2293 - Feasibility Study of Functional MR Imaging Based Biologically Guided Lattice Radiotherapy
Presenter(s)
K. Yuan1,2, Y. Peng1, X. Zhou3, Y. Wang1, P. Xu1, X. Liao Sr1, X. Wang4, L. C. Orlandini1, and J. Lang1; 1Sichuan Cancer Hospital and Research Institute, University of Electronic Science and Technology of China, Chengdu, China, Chengdu, China, 2School of Physics, University of Electronic Science and Technology of China, Chengdu, China, 3School of Medicine, University of Electronic Science and Technology of China, Chengdu, Sichuan, China, 4Sichuan Cancer Hospital and Research Institute, University of Electronic Science and Technology of China, Chengdu, China
Purpose/Objective(s): Lattice radiotherapy (LRT) could effectively treat bulky tumors. However, current LRT plans typically do not account for patient-specific tumor characteristics. Parallelly, low-ADC regions derived from diffusion-weighted MR Imaging (DWI) representing high cellular density and rapidly proliferating. Dose escalation to these regions could improve tumor control. This study proposes an ADC-based spatial arrangement strategy to achieve biologically guided lattice radiotherapy (BG-LRT).

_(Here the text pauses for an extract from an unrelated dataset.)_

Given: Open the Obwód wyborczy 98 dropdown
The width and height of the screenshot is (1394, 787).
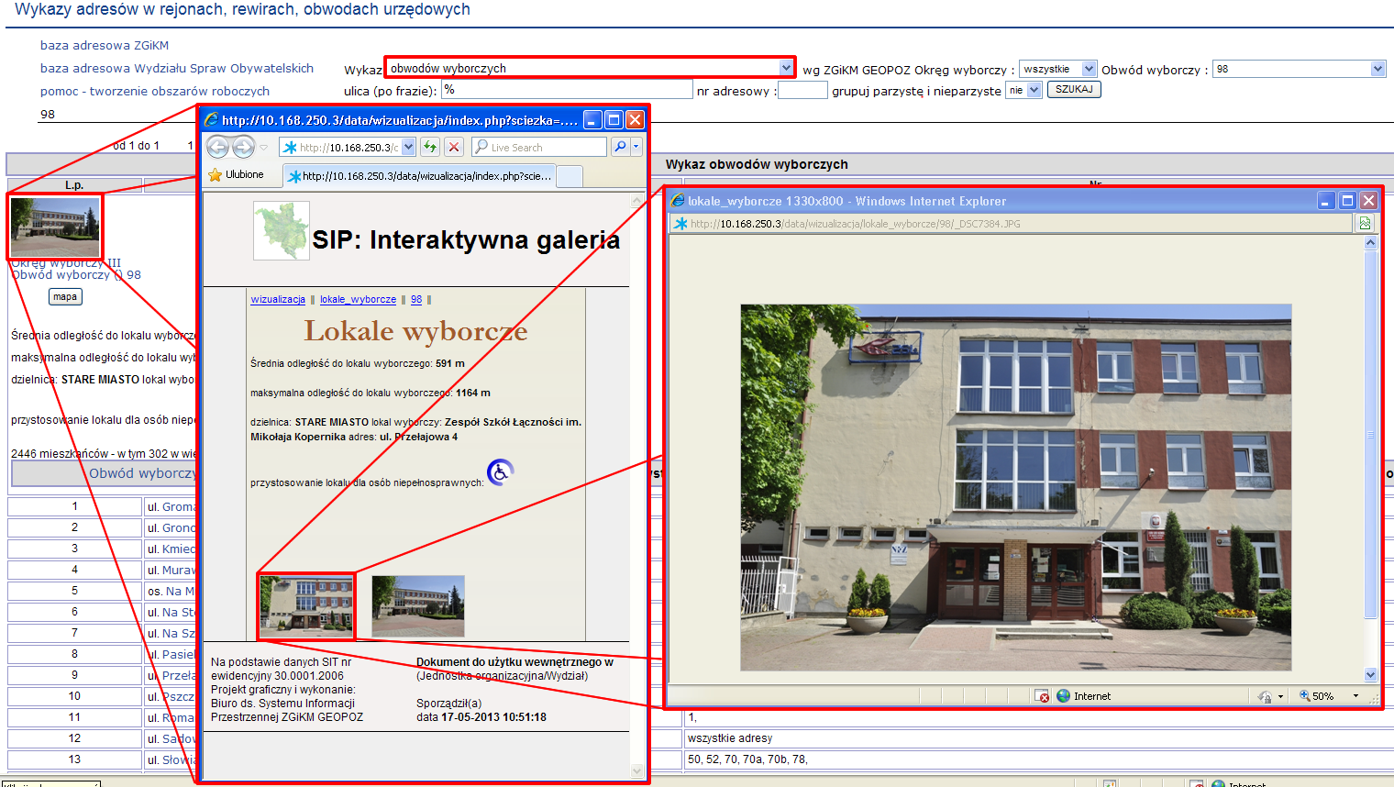Looking at the screenshot, I should click(1377, 69).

Materials/Methods: Sixteen patients with bulky tumors (>6cm) were retrospectively studied. DWI images were acquired within 3 days of simulation CT. BG-LRT plans were designed by placing high-dose LRT regions focused on low-ADC regions. BG-LRT was compared with hexagonal close-packed lattice radiotherapy (HCP-LRT). All plans were prescribed a total dose of 60 Gy in the lattice regions and GTV dose of 20 Gy, delivered in five fractions. Treatment plans were evaluated using the peak valley dose ratio (PVDR) and ablation dose ratio (ADR) within the GTV. The regions below a certain ADC percentile within the GTV (R_ADC10-R_ADC50) and dose to organs at risk (OARs) were compared between BG-LRT and HCP-LRT.
Results: The average values (PVDR, ADR) of BG-LRT and HCP-LRT are (2.7, 2.4) and (2.4, 1.5), respectively. The ADR within R_ADC10, R_ADC20, R_ADC30, R_ADC40, and R_ADC50 are also considerably higher in BG-LRT than HCP-LRT. There are negligible difference in Dmeans of the heart, stomach, esophagus, kidneys, livers, duodenum, and Dmax of the spinal cord. However, the lens, eyes, and optic nerve Dmax are memorably lower in BG-LRT, while brainstem and chiasm Dmax are drastically lower in HCP-LRT (p<0.05). Plan optimization time, delivery time, MU, and gamma pass rate ratio showed ignorable differences between BG-LRT and HCP-LRT.
Conclusion: The proposed BG-LRT technique enhances the PVDR and ADR in the GTV, also the ADR in the low-ADC regions while retaining low OAR doses. This novel strategy potentially improving tumor control rates, and it offers a promising approach to LRT planning.